My web server is (include version): nginx (1.14.0)
The operating system my web server runs on is (include version): 18.04
My hosting provider, if applicable, is:
I can login to a root shell on my machine (yes or no, or I don't know): Yes
I'm using a control panel to manage my site (no, or provide the name and version of the control panel): GCP VM
The version of my client is (e.g. output of certbot --version or certbot-auto --version if you're using Certbot): 2.11.0
That's not good.
Did someone manually mess up the files in /etc/letsencrypt/live/ and /archive/ by any chance?
1 Like
Please show the outputs of:
certbot certificates
ls -lt /etc/letsencrypt/archive/app.blockhealth.co/*
ls -lt /etc/letsencrypt/live/app.blockhealth.co/*
2 Likes
Thanks Guys!, We got it working by changing the permission for the folder but we did not change anything manually
2 Likes
You should NOT have to do anything to anything within the /etc/letsencrypt/ folders.
3 Likes
As noticed by Mike before, the file previous_cert.pem is not generated by Certbot.. So how did it get there?

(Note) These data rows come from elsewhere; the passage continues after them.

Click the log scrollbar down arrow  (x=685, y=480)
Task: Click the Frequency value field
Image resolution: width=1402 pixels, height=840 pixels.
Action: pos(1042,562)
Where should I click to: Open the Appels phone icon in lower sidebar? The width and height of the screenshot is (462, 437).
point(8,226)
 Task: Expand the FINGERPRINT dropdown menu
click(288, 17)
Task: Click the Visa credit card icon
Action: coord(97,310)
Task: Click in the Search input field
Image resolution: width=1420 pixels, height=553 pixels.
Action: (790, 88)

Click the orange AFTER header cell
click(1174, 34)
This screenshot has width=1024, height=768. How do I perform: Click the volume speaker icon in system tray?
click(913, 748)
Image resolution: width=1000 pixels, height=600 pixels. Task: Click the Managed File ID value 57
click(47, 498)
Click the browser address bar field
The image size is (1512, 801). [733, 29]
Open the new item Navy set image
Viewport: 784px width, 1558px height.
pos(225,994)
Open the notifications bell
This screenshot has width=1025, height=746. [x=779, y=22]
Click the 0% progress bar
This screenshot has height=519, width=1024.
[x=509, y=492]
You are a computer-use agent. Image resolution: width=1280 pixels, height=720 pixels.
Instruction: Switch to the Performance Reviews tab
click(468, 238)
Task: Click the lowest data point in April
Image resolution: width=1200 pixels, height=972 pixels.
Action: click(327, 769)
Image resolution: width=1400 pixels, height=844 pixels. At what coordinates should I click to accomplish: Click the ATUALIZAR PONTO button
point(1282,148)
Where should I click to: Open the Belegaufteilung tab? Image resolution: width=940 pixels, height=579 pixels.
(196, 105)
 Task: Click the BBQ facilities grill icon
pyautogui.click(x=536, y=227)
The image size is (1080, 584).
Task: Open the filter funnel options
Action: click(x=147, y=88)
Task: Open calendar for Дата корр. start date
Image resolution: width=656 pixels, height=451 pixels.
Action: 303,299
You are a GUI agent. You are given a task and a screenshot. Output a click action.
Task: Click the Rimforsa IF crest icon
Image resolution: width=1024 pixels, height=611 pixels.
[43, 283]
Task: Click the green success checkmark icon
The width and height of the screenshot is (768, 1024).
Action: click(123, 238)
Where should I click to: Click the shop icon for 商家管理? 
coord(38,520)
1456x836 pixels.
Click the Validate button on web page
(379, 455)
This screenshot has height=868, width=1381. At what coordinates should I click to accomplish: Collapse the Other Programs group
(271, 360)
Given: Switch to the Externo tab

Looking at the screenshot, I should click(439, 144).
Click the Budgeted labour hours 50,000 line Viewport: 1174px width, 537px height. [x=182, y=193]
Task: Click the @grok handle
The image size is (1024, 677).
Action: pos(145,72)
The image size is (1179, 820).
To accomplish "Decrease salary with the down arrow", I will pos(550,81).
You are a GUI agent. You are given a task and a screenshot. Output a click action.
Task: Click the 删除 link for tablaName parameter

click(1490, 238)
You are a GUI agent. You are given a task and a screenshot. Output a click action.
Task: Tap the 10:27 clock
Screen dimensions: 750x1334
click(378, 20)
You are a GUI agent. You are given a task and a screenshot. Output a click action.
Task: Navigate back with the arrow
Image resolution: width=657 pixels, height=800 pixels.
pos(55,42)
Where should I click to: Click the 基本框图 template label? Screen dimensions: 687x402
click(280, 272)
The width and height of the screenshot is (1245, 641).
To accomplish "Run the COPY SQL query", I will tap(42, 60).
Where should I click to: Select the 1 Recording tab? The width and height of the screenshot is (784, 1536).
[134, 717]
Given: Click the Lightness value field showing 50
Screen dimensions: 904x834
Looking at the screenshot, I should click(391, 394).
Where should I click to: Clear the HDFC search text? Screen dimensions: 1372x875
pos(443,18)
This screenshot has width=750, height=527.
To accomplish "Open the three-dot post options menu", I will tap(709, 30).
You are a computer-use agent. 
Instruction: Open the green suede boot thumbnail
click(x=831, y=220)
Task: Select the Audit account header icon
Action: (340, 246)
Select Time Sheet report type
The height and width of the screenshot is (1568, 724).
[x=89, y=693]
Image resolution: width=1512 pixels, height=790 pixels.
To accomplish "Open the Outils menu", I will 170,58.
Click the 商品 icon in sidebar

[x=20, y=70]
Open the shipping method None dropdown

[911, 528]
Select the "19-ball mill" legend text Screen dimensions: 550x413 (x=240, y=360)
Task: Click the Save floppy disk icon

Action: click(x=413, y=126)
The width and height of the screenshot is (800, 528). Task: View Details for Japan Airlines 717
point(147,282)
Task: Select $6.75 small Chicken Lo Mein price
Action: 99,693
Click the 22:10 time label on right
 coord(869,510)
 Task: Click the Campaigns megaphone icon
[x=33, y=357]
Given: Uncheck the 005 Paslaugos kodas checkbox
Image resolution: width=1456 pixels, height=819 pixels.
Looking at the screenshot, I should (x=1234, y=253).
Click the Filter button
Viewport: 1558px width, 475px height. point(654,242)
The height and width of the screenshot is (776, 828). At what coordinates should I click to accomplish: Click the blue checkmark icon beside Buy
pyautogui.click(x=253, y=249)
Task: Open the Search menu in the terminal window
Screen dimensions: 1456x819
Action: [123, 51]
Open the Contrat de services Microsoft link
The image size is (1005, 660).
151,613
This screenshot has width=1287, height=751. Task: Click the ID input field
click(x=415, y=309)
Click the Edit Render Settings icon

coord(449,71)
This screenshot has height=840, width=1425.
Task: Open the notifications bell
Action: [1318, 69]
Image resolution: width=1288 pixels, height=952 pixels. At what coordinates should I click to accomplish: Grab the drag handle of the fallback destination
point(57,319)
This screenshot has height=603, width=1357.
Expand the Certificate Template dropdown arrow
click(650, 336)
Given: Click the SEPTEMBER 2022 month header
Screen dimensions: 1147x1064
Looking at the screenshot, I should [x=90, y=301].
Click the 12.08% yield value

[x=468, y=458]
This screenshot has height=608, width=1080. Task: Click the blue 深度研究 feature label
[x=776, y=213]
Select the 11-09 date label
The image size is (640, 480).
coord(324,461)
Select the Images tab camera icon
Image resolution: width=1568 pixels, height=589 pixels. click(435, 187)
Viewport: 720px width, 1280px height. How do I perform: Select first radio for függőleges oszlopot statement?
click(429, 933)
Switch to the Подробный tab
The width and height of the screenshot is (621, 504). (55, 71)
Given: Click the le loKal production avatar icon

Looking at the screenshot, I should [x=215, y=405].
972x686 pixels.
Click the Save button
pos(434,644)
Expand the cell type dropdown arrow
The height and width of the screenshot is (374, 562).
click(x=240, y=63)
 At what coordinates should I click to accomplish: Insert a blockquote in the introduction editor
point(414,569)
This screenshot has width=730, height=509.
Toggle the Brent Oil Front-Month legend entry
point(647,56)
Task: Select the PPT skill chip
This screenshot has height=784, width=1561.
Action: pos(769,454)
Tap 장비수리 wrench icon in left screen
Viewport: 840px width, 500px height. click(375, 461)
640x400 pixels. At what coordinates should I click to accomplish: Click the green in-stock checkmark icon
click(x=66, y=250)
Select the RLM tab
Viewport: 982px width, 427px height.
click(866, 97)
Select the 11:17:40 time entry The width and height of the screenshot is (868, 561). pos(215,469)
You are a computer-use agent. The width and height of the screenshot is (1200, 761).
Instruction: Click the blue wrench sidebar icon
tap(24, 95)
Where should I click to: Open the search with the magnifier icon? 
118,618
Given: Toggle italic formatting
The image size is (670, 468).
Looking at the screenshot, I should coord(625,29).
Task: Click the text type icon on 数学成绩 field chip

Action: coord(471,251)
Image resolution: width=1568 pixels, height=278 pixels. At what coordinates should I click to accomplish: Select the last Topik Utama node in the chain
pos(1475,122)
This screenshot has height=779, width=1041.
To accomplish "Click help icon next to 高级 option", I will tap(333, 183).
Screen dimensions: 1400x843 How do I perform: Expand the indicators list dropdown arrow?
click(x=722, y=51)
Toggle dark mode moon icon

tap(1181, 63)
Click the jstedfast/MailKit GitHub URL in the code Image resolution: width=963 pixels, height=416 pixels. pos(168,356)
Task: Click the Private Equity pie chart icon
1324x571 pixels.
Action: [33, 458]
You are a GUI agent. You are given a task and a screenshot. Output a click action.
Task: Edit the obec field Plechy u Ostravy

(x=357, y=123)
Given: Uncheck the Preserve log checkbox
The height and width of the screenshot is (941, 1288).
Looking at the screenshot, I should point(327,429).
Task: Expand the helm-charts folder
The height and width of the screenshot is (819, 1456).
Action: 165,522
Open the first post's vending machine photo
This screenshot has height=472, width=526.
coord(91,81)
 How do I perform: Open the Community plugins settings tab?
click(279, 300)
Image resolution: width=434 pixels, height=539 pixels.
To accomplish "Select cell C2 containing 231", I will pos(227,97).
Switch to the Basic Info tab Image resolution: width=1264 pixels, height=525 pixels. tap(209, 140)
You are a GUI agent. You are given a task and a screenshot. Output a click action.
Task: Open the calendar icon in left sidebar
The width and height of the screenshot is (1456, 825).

Also the message "Found a new certificate /archive/ that was not linked to in /live/; fixing" suggests there is MORE than just a permission problem here.
2 Likes
We have changed the permission to default again after fixing our issue, but we still need to figure out a way to renew the certificate automatically.
certbot generally sets up automatic renewals via cron or systemd timers.
Let's try to get you back on track...
3 Likes
Hi @rg305 ,
So here's what happened today. Our original setup uses cert-manager and controller from kubernetes to generate the certificate. However, due to the downtime in the let's encrypt on Sept 27, our renewal process got stuck. The clusterissuer is unable to generate the certificate anymore. and now we have actually tried resolving the issue by manually installing the certbot and generate the certificate and during this process is where the above issue began. I guess you're point of the file not created by certbot makes sense since it was different application that was originally responsible to do this.
1 Like
This topic was automatically closed 30 days after the last reply. New replies are no longer allowed.